Installing Linux on laptops still isn’t as easy as it should be. I installed Ubuntu 9.04 (”Jaunty”) on a Sony Vaio today, only to find that

  • WiFi — on an Atheros AR242x controller — was working, but very slowly. I got no more than 23-80kB/sec on a 12Mb/sec connection, and frequently got as little as 1 kB/sec.
  • Video effects weren’t supported on the Intel GM965/GL960 Integrated Graphics Controller (they were supported on Vista and Windows 7) because of a known bug.

I fixed the wifi by using the Windows driver for the Atheros AR242x with ndiswrapper as described here. (Although the page says Jaunty doesn’t have this problem, it did.)

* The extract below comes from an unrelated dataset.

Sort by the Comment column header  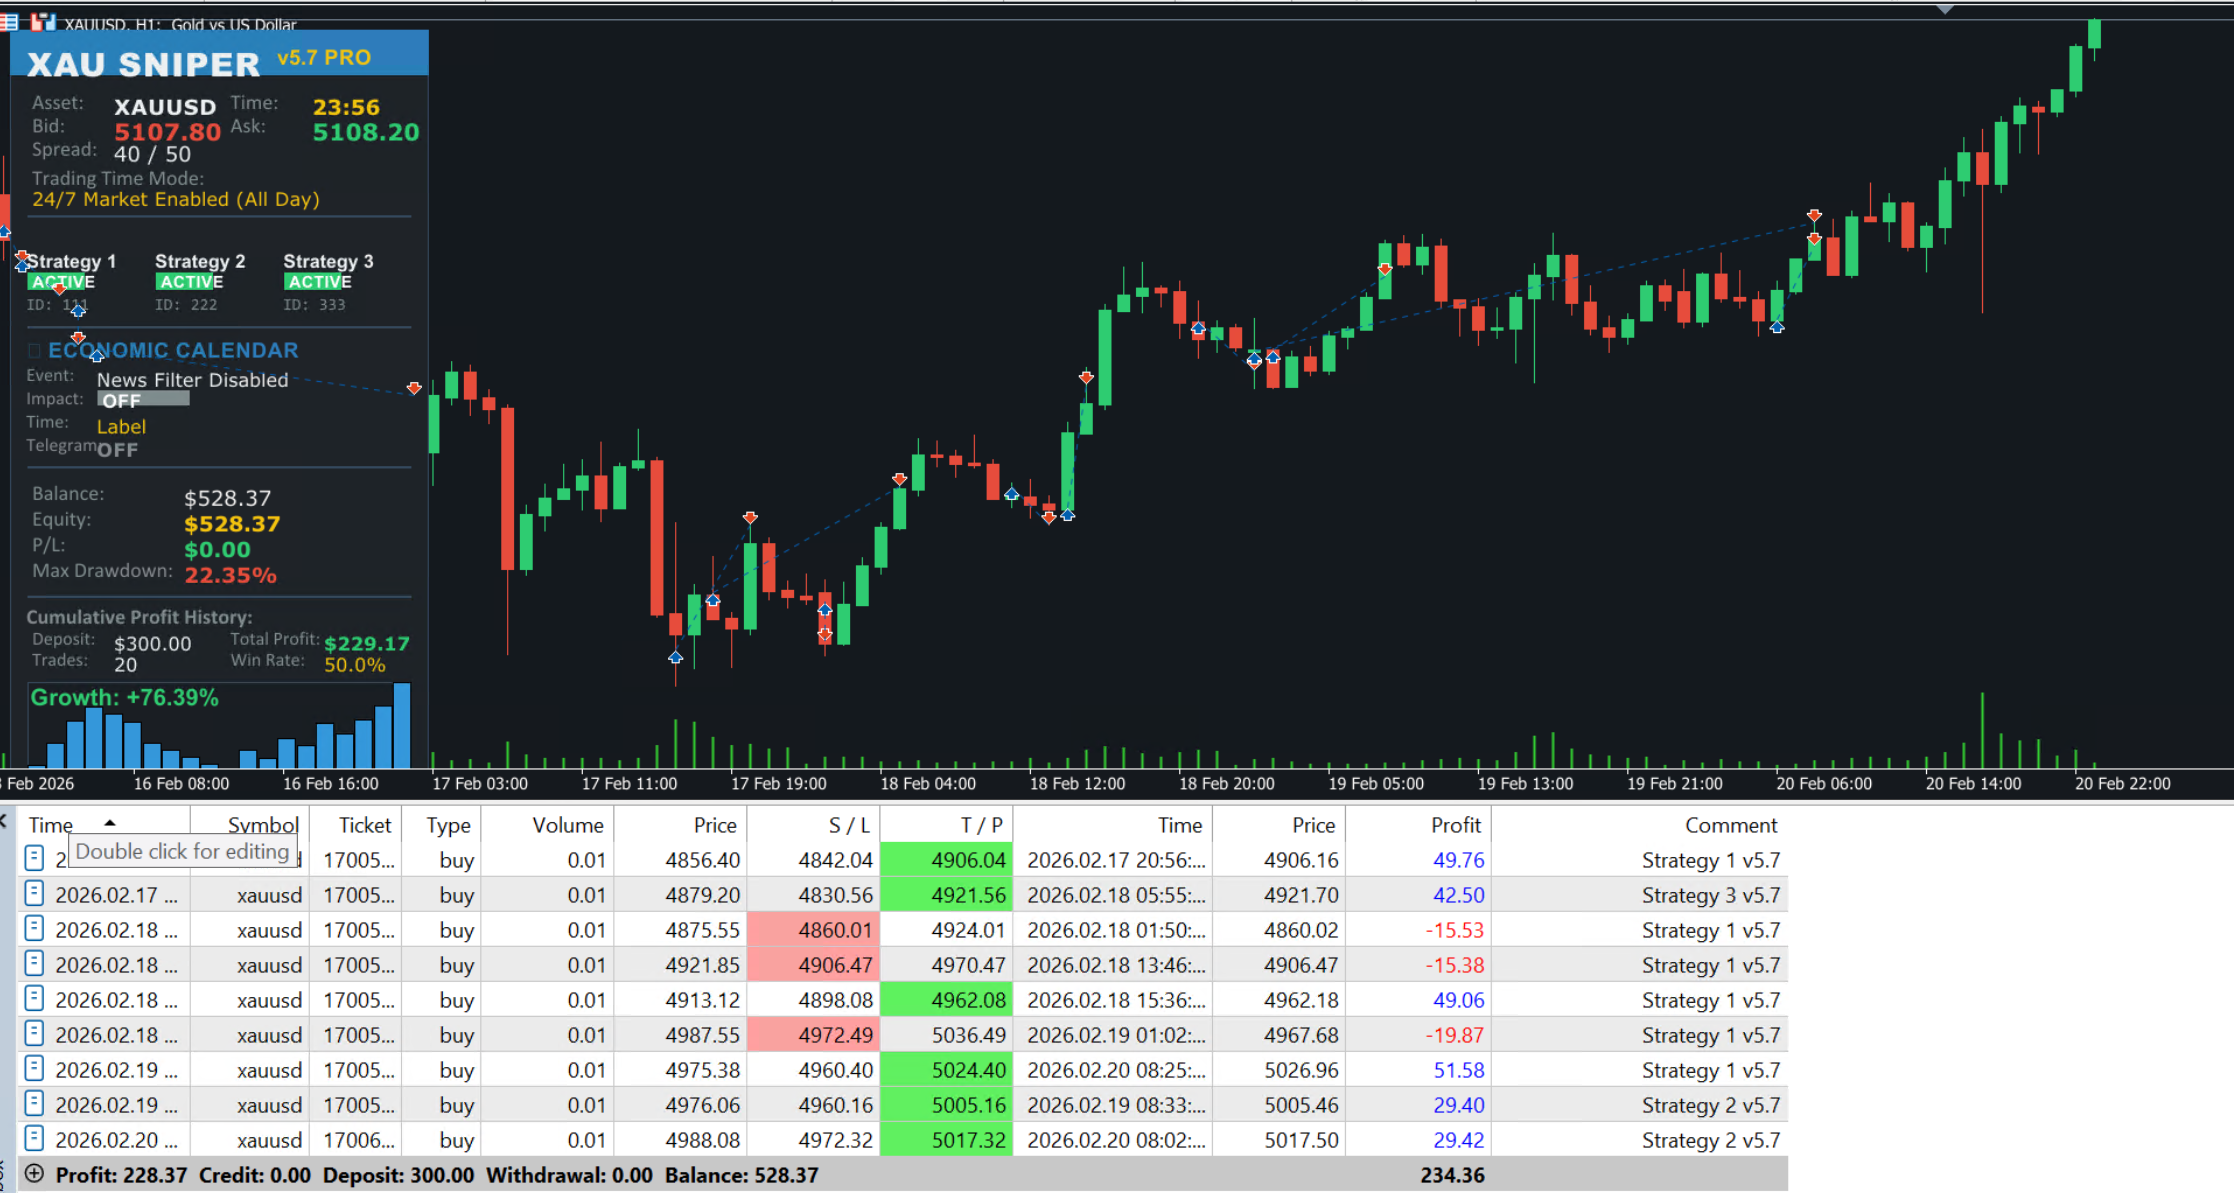[x=1730, y=825]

The video effects were fixed by following this thread from UbuntuForums.

Looks like the year of Linux on the desktop/laptop is still a few years off.

5 Comments

8 June 2009 4:41 pm

5 Responses to “Installing Ubuntu Jaunty Jackalope on a Sony Vaio”

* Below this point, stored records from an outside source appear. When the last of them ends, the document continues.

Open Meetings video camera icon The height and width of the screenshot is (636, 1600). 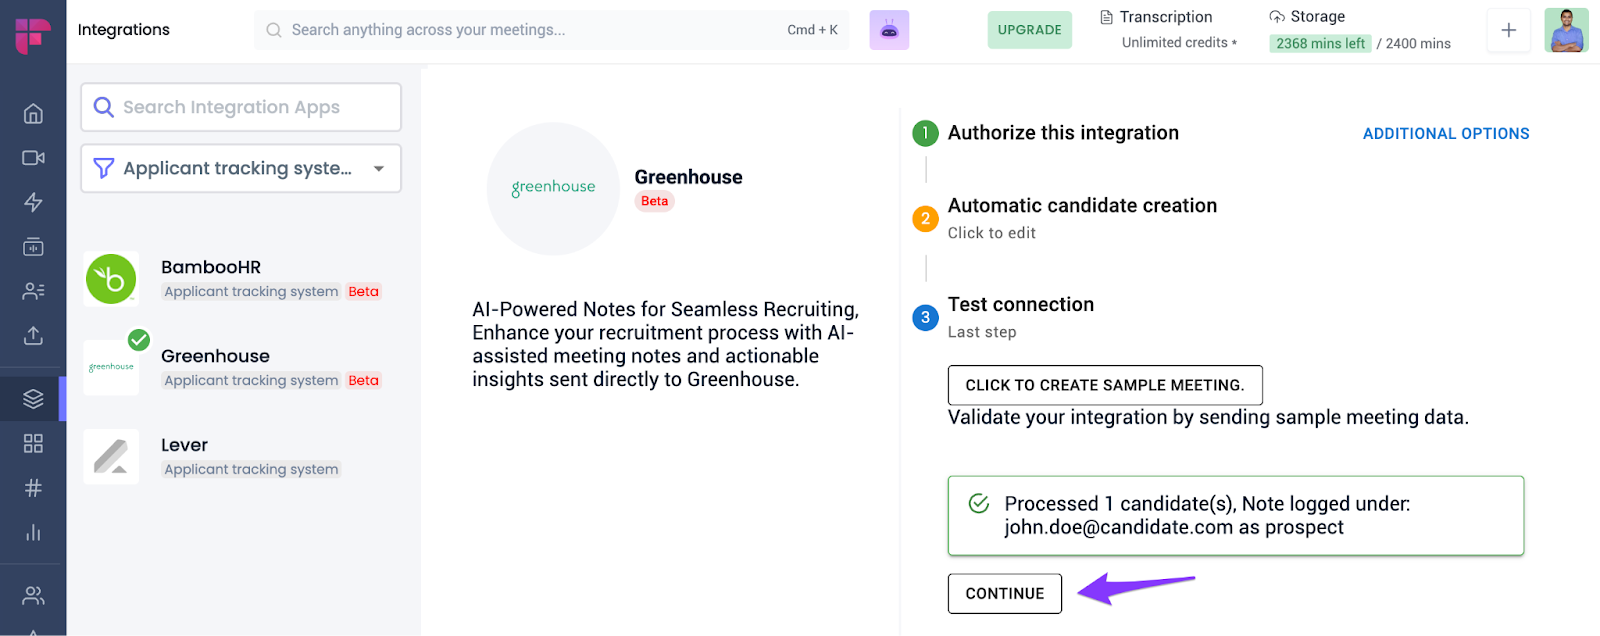click(33, 158)
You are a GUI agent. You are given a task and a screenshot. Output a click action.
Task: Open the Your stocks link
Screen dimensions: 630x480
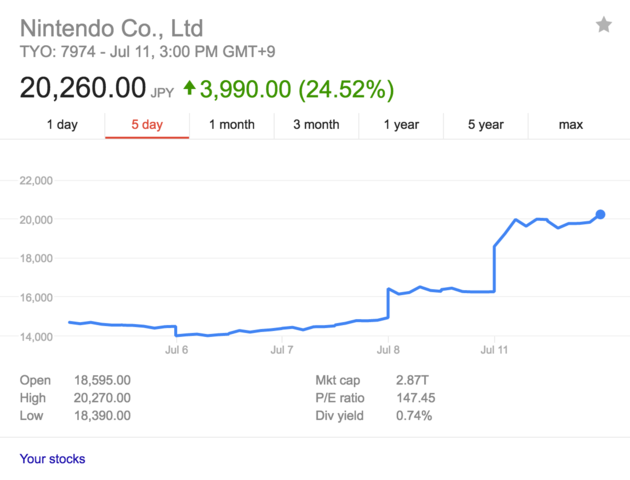[x=52, y=459]
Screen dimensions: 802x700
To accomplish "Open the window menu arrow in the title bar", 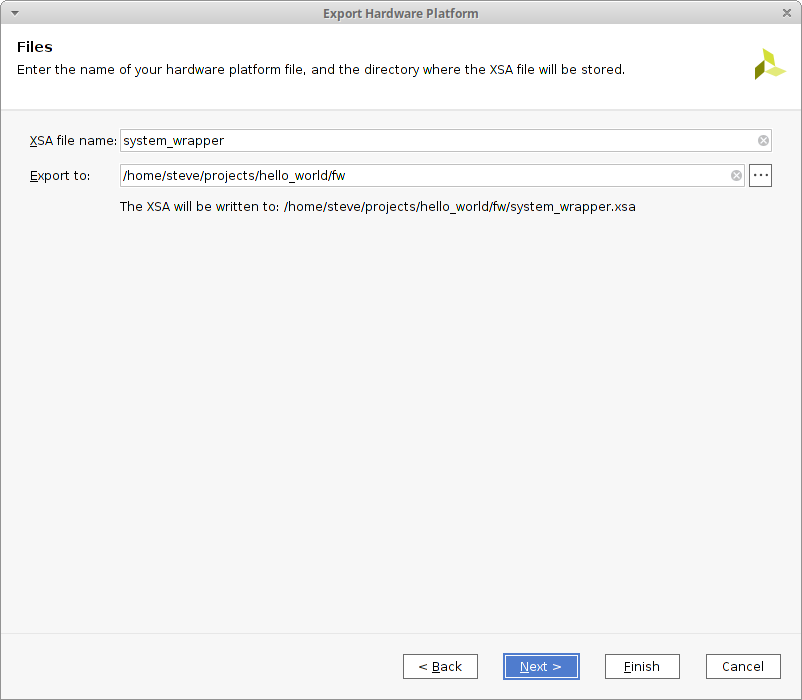I will (14, 13).
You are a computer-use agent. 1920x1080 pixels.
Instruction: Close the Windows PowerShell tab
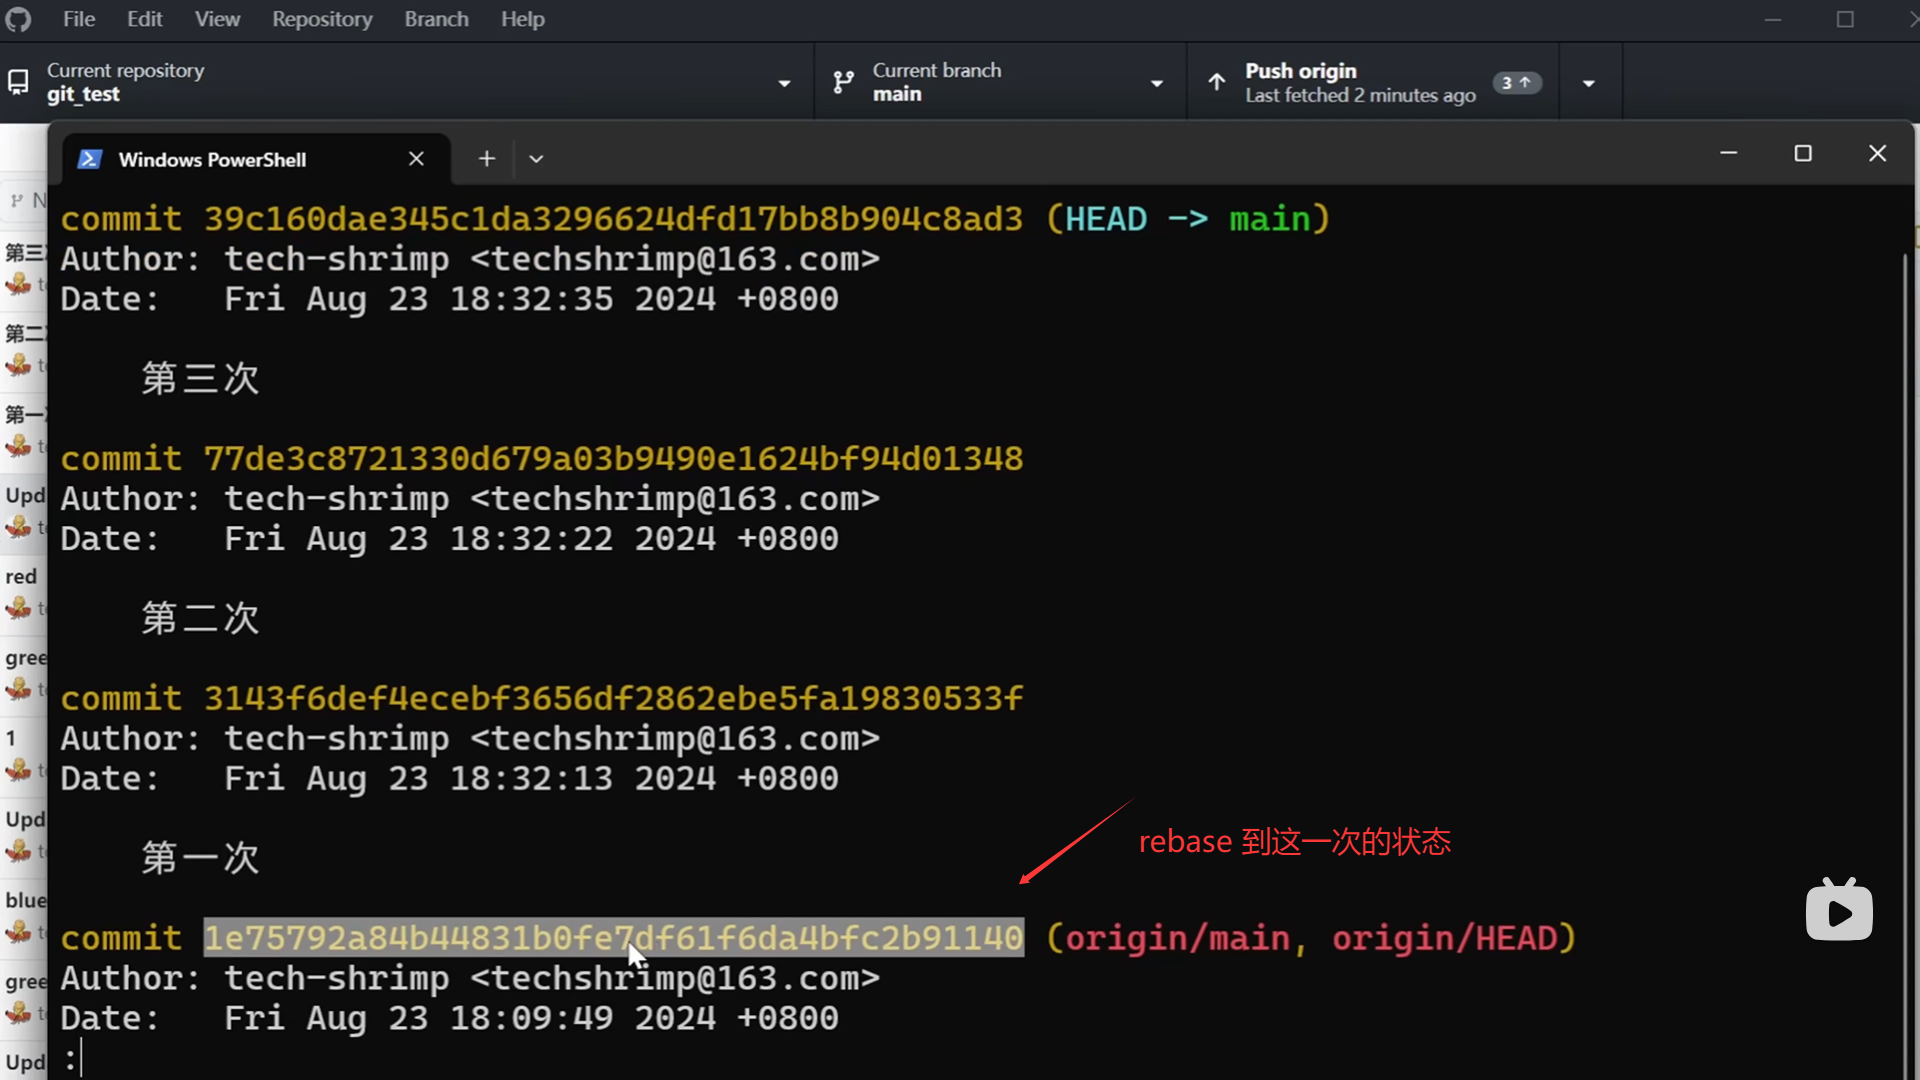coord(417,159)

  1. Installing Ubuntu Jaunty Jackalope on a Sony Vaio | Ubuntu-News - Your one stop for news about Ubuntu Says:

    [...] be. I installed Ubuntu 9.04 (”Jaunty”) on a Sony Vaio today, only to find that…. More here WiFi — on an Atheros AR242x controller — was working, but very slowly. I got no more than [...]

  2. animaster Says:

    Which VAIO are you using? I am using Ubuntu 9.04 on my VGN-SZ430N and almost everything works out-of-the-box.
    The only unfunctional components are fingerprint sensor and brightness control.

  3. Prasenjeet Says:

    A VGN-NR32M/S. I don’t think I’ve gotten the brightness control to work either — but I can blame Sony for that, I guess. But shipping Jaunty with broken wireless *and* display drivers … not cool.

  4. Annoyed Says:

    “Looks like the year of Linux on the desktop/laptop is still a few years off”

    That looks like such an ignorant comment. Try installing Windows on a machine it’s not built for, without the drivers, without co-operation from hardware manufacturers. You’ve been so brainwashed by the Microsoft Kool Aid you can’t think straight.

  5. Prasenjeet Says:

    Stop hiding behind the “oh hardware manufacturers don’t cooperate” line.

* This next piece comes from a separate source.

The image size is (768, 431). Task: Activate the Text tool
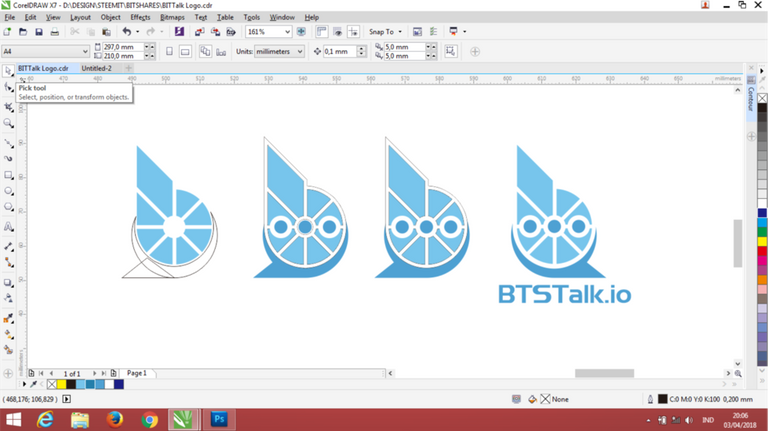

    The Atheros drivers are open source. So are the Intel display drivers. In the case of the display drivers, they even worked in Ubuntu 8.10. Canonical basically said, right, let’s ship even though we have a nasty regression that affects one of the most common display cards out there. You don’t see too many responsible software vendors do that.